Dynamical Simulations with Highly Improved Staggered Quarks

TL;DR

This paper presents a general iterative method for computing the fermion force in lattice QCD simulations with highly improved staggered quark actions, enabling more accurate and efficient dynamical simulations.

Contribution

It introduces a versatile iterative procedure for deriving the fermion force for actions with arbitrary smearing and reunitarization, applicable to advanced lattice QCD actions.

Findings

The method is applicable to actions with various smearing levels.

Calculating the HISQ force is roughly twice as costly as the ASQ force.

The approach enhances the accuracy and efficiency of dynamical lattice QCD simulations.

Abstract

It is well established that lattice artifacts can be suppressed substantially by the use of SU(3)-projected smeared links in the fermion action.
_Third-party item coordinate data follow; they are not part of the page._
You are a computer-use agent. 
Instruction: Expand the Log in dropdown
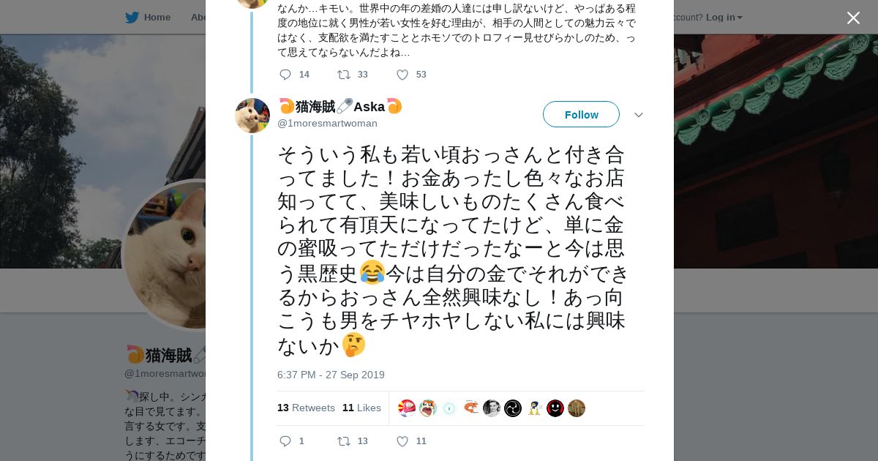tap(724, 18)

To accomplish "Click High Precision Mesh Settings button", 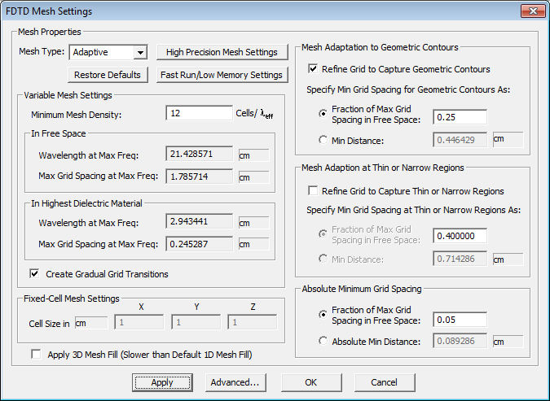I will (x=222, y=52).
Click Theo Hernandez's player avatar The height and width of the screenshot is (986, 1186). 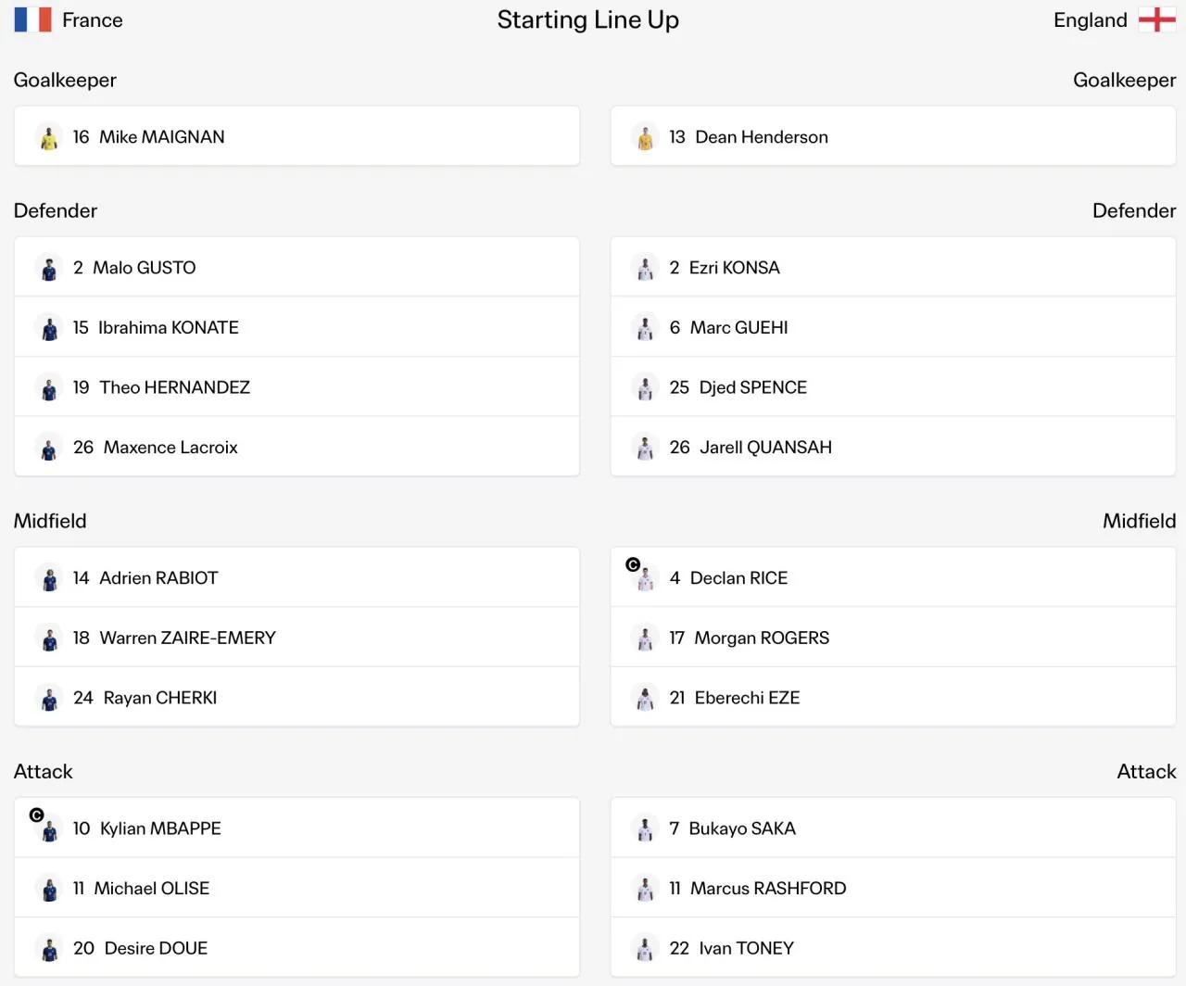[x=49, y=387]
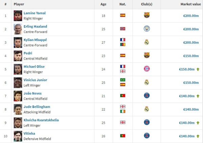Image resolution: width=203 pixels, height=143 pixels.
Task: Click Ireland flag in Jude Bellingham row
Action: (x=122, y=111)
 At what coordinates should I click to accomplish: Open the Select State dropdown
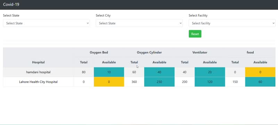click(46, 23)
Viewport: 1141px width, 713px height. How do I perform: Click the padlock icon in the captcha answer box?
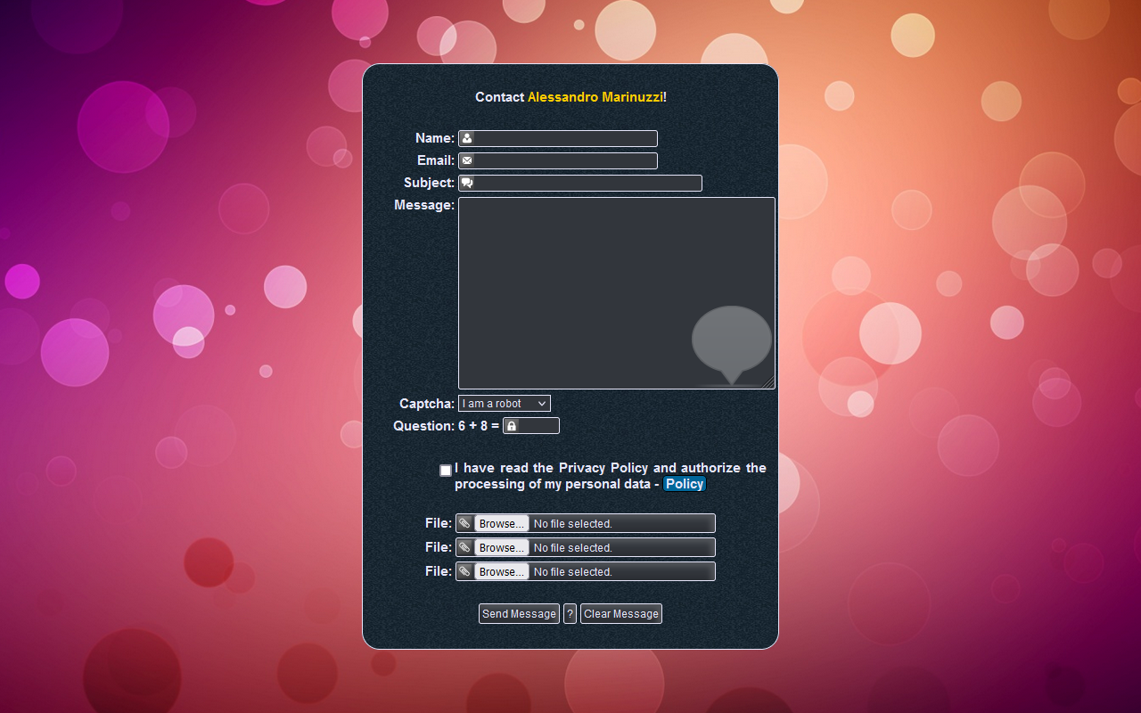(510, 425)
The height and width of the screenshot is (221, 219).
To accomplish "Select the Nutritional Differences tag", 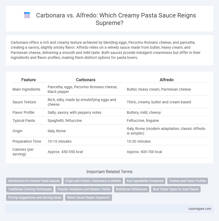I will click(x=132, y=189).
An example is the Highly Improved Staggered Quark action where the ASQ-like effective links are constructed from reunitarized Fat7 links. A general procedure is presented for computing the derivative of the fermion action with respect to the base links (fermion force) - a key component in dynamical simulations using molecular dynamics evolution. The method is iterative and can be applied to actions with arbitrary levels of smearing and reunitarization. The cost of calculating the fermion force is determined for the ASQ action and the HISQ action. Test results show that calculating the HISQ force is about two times more expensive than the ASQ force.